Jill Bolte Taylor, neurobiologiste étasunienne brandissant un
cerveau humain, sur le cliché ci- contre, pour nous en décrire le
fonctionnement.
Un flash s’impose à moi, Hamlet dans la même attitude, sérieux et
sombre, exposant un
crâne humain, méditatif.
Un jour cette scientifique bascula
de l’autre côté de l’écran, elle devint pendant un temps hors du temps,
le metteur en scène, l’actrice et la spectatrice de sa
propre vie.
En miroir de l’image théâtrale, le drame fut shakespearien.
Peu de chercheurs ont l’opportunité de vivre par eux même une métamorphose, "anglo-saxonne", rappelant celle du Dr Jekyll et de Mr Hyde. "
Ce qui a joué en partie dans l’orientation professionnelle de Jill, c’est que l’on a diagnostiqué chez son frère une schizophrénie. Cette pathologie psychiatrique a débuté à son adolescence. Les schizophrénies ont pour conséquences des altérations de la perception de la réalité (délire) et des troubles cognitifs.

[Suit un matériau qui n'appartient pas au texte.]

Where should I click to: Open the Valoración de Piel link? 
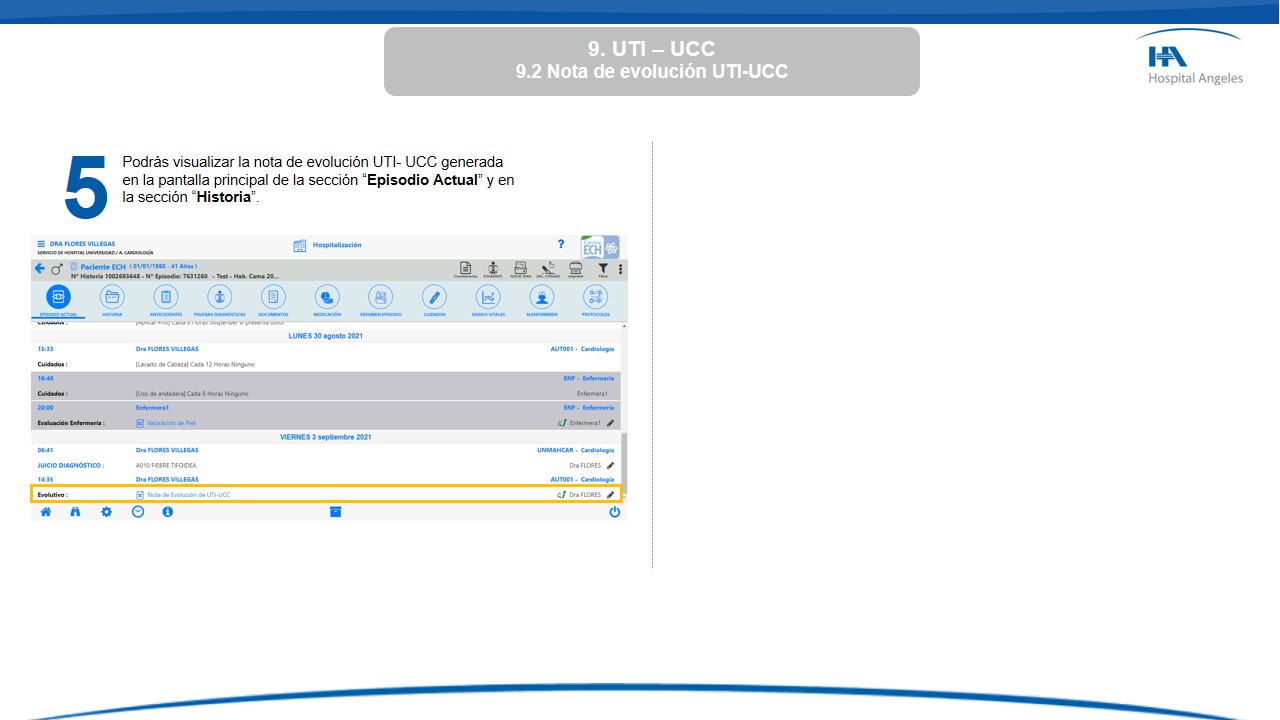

Un matin, Jill s’est réveillée en réalisant qu’elle avait elle même une pathologie cérébrale. Elle ignorait alors qu’un vaisseau sanguin avait explosé dans la partie gauche de son cerveau. Pendant 4 heures, elle assista impuissante, à la dégénérescence de son cerveau dans sa capacité à traiter toute information.
Le matin de l’hémorragie, Jill ne pouvait plus marcher, parler, lire, écrire, ni se rappeler de sa vie passée. Le stade infantile dans un corps de femme.
Dans le cerveau, les deux hémisphères sont séparés l’un de l’autre. Relativement à l’ordinateur, le lobe droit fonctionne comme un processeur parallèle, tandis que le lobe gauche, comme un processeur linéaire. Les deux hémisphères communiquent à travers le corps calleux, qui est composé de 300 millions de fibres nerveuses.Les deux hémisphères sont dissemblables et traitent l’information différemment.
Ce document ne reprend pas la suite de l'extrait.